The first was Europe: The Echo of a Tragedy. A tough read, but important. It shows how a nation rich in culture lets fear eclipse intelligence, and how leaders cut off from culture can turn a country into collateral damage. I kept asking: how does a society forget its own depth? The book is pro-intelligence, pro-culture, and pro-Europe. It reminded me how fragile any foundation becomes when the values that hold a society together are ignored.


After that heaviness, I needed something lighter. I turned to Edward Slingerland’s Drunk. What a relief. What a joy. Slingerland shows that people have always used shared drinks to build trust; not to escape, but to connect. It reinforced something I’ve seen everywhere: conviviality does what policy cannot. It makes people feel they belong.


That idea came alive again in Felicity Spector’s Bread and War. A powerful account of feeding and surviving in wartime Ukraine. You smell the wood ovens in villages shaken by war; you feel the quiet power of mothers kneading dough at dawn. Bread becomes identity, memory, resistance. When a society forgets that, it begins to fall apart. Hunger meets dignity, and it is there, at the table, that humanity is defended.


Then came Sukegawa’s Ryosuke’s Dream, one of the gentlest books I’ve read in years. A man searching for the perfect non-industrial cheese: mountain milk, long quiet days, patience. He becomes an accidental philosopher. That book confirmed what I’ve seen through my extensive travels – in markets, kitchens, and amongst artisans: the model we need isn’t new. It’s slower, built on taste, nature, humility, and skill – not speed.
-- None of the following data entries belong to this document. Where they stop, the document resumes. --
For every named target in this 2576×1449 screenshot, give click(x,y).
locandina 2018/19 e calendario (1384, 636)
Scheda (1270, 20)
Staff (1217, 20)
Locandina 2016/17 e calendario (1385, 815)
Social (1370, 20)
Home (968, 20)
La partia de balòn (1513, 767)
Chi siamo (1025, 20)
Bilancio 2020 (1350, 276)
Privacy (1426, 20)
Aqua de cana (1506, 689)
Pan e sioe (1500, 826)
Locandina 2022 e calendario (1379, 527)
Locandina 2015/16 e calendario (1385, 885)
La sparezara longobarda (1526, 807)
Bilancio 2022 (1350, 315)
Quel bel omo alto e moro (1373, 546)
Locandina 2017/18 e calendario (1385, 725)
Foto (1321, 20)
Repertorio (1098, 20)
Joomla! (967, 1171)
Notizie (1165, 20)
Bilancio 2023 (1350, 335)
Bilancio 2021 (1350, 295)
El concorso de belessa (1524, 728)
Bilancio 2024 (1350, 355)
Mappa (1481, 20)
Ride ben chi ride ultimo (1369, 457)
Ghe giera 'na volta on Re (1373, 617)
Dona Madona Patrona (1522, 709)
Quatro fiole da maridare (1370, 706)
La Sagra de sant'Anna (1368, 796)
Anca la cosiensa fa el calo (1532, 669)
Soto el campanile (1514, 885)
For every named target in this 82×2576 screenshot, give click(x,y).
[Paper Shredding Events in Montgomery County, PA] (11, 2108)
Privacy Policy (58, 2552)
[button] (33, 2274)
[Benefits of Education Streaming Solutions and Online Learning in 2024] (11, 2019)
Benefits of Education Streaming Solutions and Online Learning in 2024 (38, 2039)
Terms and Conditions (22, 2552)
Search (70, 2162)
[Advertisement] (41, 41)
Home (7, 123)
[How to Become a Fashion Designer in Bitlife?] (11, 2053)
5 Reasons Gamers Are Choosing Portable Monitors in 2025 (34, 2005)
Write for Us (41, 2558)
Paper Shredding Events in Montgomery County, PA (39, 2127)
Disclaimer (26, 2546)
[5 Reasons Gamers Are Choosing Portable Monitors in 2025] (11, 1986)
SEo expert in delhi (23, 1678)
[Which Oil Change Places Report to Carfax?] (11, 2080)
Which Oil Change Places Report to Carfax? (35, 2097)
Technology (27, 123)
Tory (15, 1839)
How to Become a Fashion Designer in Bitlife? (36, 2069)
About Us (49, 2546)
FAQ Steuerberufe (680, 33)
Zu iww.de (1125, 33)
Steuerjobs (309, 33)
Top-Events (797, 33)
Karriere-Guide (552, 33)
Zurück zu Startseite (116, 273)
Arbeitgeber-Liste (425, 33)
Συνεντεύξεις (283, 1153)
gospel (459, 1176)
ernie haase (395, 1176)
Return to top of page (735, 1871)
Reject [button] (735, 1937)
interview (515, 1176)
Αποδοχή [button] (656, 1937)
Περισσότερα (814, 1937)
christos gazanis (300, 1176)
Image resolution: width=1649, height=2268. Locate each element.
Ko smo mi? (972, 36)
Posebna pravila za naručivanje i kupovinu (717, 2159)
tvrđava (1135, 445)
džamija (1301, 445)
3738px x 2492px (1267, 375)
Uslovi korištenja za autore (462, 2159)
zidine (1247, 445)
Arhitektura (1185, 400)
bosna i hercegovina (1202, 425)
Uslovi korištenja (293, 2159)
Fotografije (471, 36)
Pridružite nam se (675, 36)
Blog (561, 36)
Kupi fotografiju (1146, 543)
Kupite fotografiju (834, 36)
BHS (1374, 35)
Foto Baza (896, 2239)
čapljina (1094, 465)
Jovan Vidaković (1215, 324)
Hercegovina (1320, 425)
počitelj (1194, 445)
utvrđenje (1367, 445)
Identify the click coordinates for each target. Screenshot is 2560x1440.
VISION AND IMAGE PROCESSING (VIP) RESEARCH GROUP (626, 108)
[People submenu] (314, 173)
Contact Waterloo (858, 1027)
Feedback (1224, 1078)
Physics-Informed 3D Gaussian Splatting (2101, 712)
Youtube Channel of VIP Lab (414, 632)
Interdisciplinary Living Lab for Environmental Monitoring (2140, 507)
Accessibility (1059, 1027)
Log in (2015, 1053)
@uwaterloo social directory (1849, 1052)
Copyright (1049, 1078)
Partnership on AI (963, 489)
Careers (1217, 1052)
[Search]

And then the loop closed. Erin Meyer’s The Culture Map revealed not what nourishes a society, but what holds it together – or quietly pulls it apart. I’ve always travelled with curiosity, knowing food often opens the door to friendship. Meyer shows how cultural differences shape daily interactions, and how many misunderstandings come from tone and timing, not values. Curiosity and humility build everything worth building. Meyer says powerful leaders adapt. I’d add: the happiest ones do too.


When we sit down, slow down, and share food, the edges soften. People become stories; connection returns. A society is not held together by data or decrees – it’s held together by the tables we return to. Fear eases. Distrust loosens. Hunger turns into dignity. Craft beats speed.

A table is not only where we eat. It’s where we learn how to treat each other.


This is what Movimento Metropolitano is: food as belonging, not transaction. Culture, not branding. Dignity, not privilege. The right to food calls us to shape cities, economies, and public health around nourishment rather than profit. It’s when wellbeing comes first. And this is where people reclaim what’s theirs: to feed themselves, sit with dignity, and expect more without apology.


What if a meal is not the end of a process, but the start of a new one? A process that builds communities, restores ecosystems, teaches skills, and reimagines our cities. The books show one truth: a fairer world begins at the table. We sit, share food, and remember what it means to belong. Once we taste dignity, we expect it everywhere. And when we do, the world begins to change.


Food still knows the way home. We need only to follow it.